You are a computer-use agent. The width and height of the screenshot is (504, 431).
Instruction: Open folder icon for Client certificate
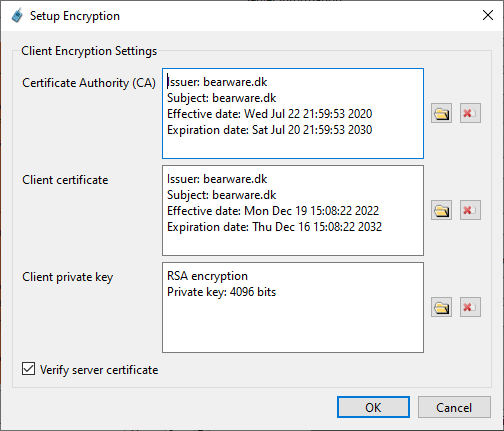click(441, 210)
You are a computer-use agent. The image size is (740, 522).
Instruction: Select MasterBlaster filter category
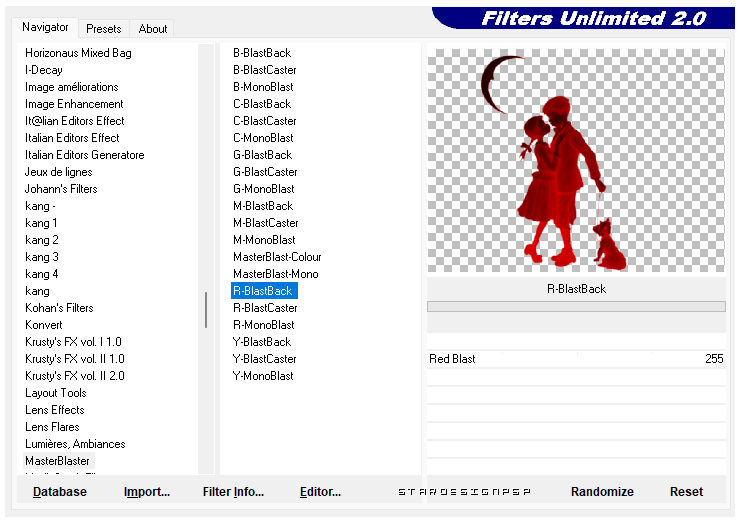point(57,461)
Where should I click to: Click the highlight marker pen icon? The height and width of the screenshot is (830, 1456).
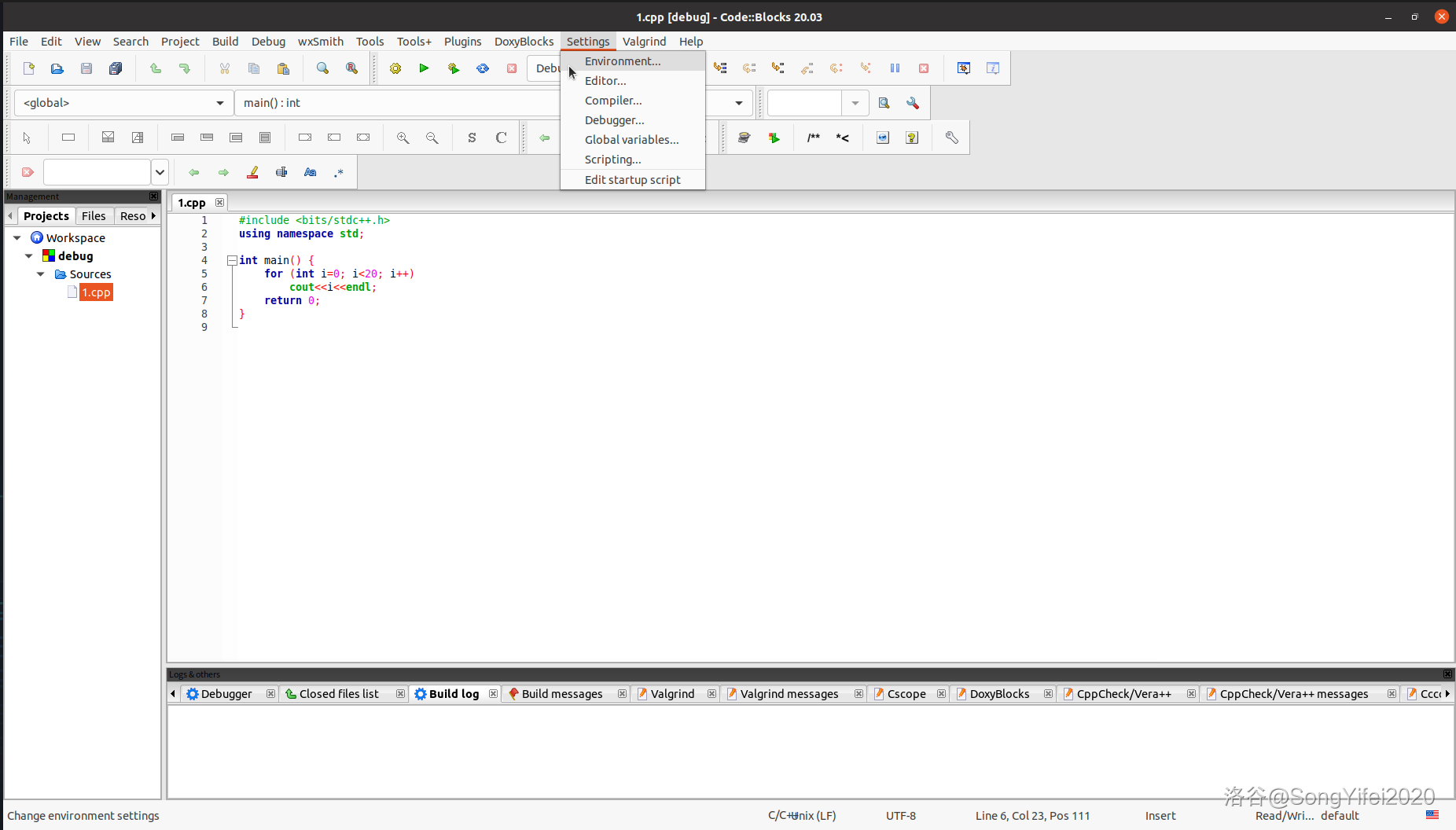coord(252,172)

----------------

WHAT IS NEEDED:
Your reply must match the data above line for line, except that it holds no pictures.

EXPECTED ANSWER:
You are a computer-use agent. The width and height of the screenshot is (504, 431).
Instruction: Open folder icon for Client certificate
click(441, 210)
You are a computer-use agent. The image size is (740, 522).
Instruction: Select MasterBlaster filter category
point(57,461)
Where should I click to: Click the highlight marker pen icon? The height and width of the screenshot is (830, 1456).
coord(252,172)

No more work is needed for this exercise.